Data items:
============================================================
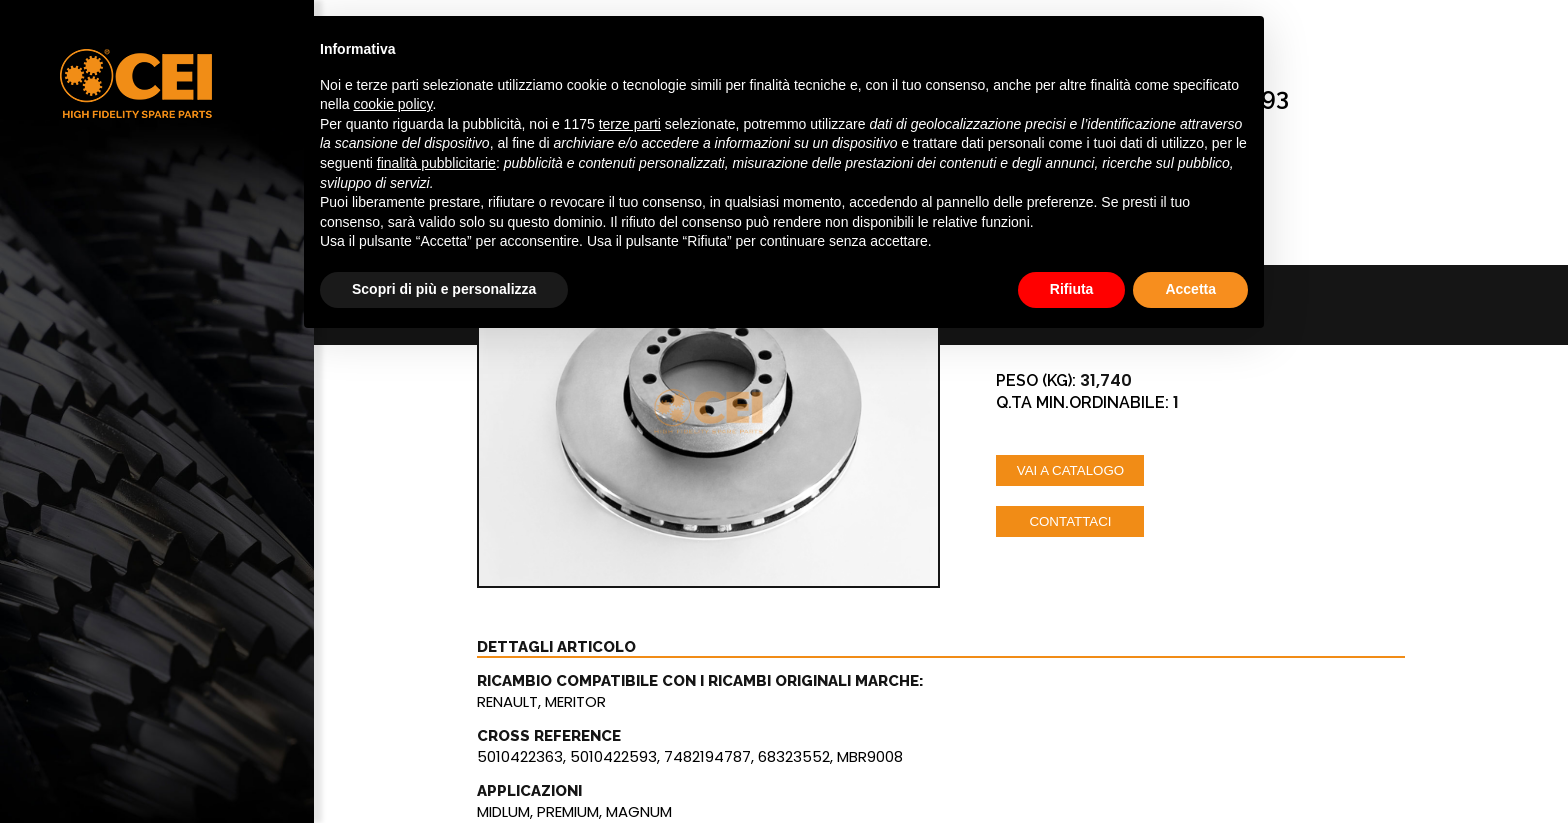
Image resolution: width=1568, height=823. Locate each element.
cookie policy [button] (392, 104)
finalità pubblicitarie (436, 163)
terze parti (630, 124)
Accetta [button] (1190, 289)
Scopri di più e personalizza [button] (444, 289)
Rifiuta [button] (1072, 289)
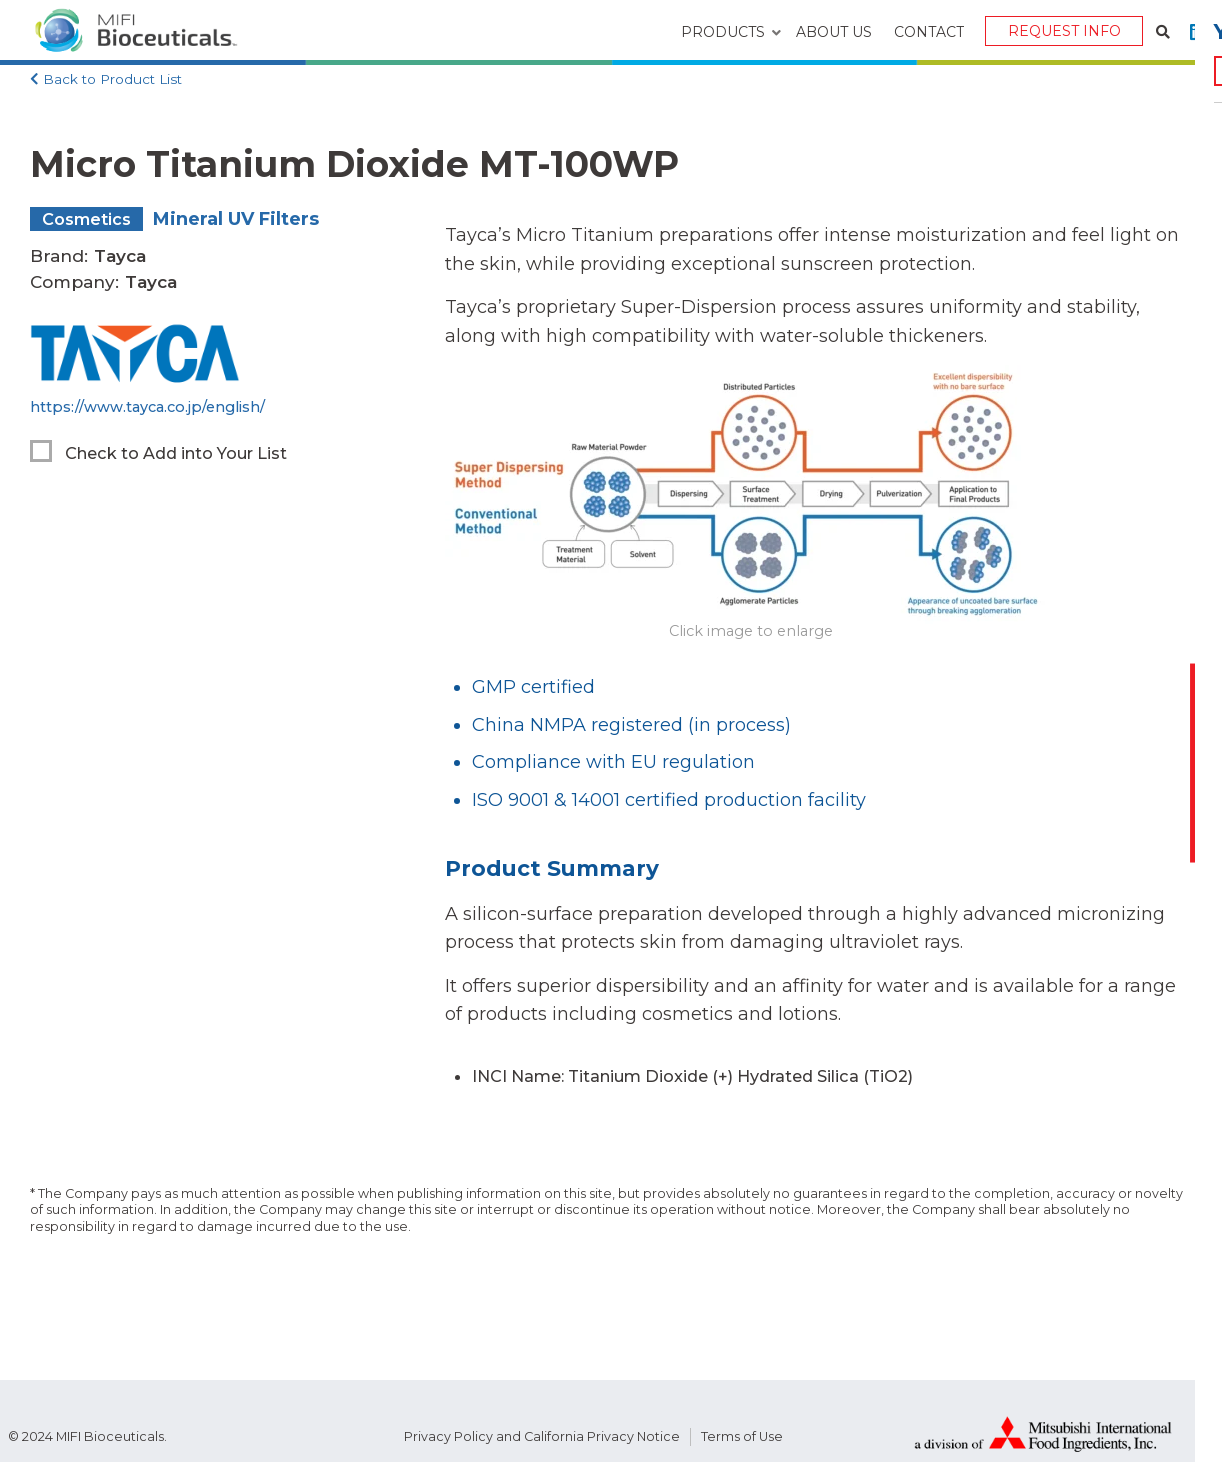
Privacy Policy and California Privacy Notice (541, 1436)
============================================================
» EXERCISE DETAILS
Rewrite the material above, replacing "button" with "control" throughout and keeping everything else the same. Omit the pictures from your answer.

» WRITTEN ANSWER
Image resolution: width=1568, height=823. Locate each element.
cookie policy [control] (392, 104)
finalità pubblicitarie (436, 163)
terze parti (630, 124)
Accetta [control] (1190, 289)
Scopri di più e personalizza [control] (444, 289)
Rifiuta [control] (1072, 289)
Privacy Policy and California Privacy Notice (541, 1436)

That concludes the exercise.